_Exercise description_
Can you continue the biography of goalkeeper Marcus Gill from the point where it stops?

*** Document excerpt

Marcus Gill

Personal information
- Full name: Marcus Gill
- Date of birth: 11 May 2007 (age 19)
- Position: Goalkeeper

Team information
- Current team: East Kilbride (on loan from Celtic)
- Number: 21

Youth career
- –2024: Celtic

Senior career*
- Years: Team / Apps / (Gls)
- 2024–: Celtic B / 26 / (0)
- 2025: → Inverness Caledonian Thistle (loan) / 3 / (0)
- 2026–: → East Kilbride (loan) / 0 / (0)

International career^{‡}
- 2022: Scotland U16 / 1 / (0)
- 2022–2023: Republic of Ireland U16 / 3 / (0)
- 2023: Republic of Ireland U17 / 1 / (0)
- 2024–2025: Republic of Ireland U19 / 9 / (0)

= Marcus Gill =

Scottish-Irish professional footballer

Marcus Gill (born 11 May 2007) is a Scottish-born Irish professional footballer who currently plays for Scottish League One side, East Kilbride, on loan from Celtic.

==Club career==
===Celtic===
Gill started his career coming through the Celtic Academy, before signing his first professional deal with the club in 2023, being placed into the clubs reserve side in the Lowland League.

******
*** Data provided

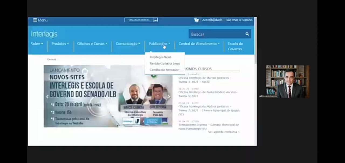Click the Senado Federal logo banner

******

_Result of the task_
====Inverness Caledonian Thistle loan====
In April 2025, Gill was sent on emergency loan to Scottish League One side, Inverness Caledonian Thistle, to cover for a goalkeeper shortage, playing the final three games of the season and keeping a clean sheet in wins over Arbroath and Montrose.

====East Kilbride loan====
On 3 September 2026, Gill joined Scottish League One club East Kilbride on loan along side 3 Celtic teammates as part of the co-operation agreement between the two clubs.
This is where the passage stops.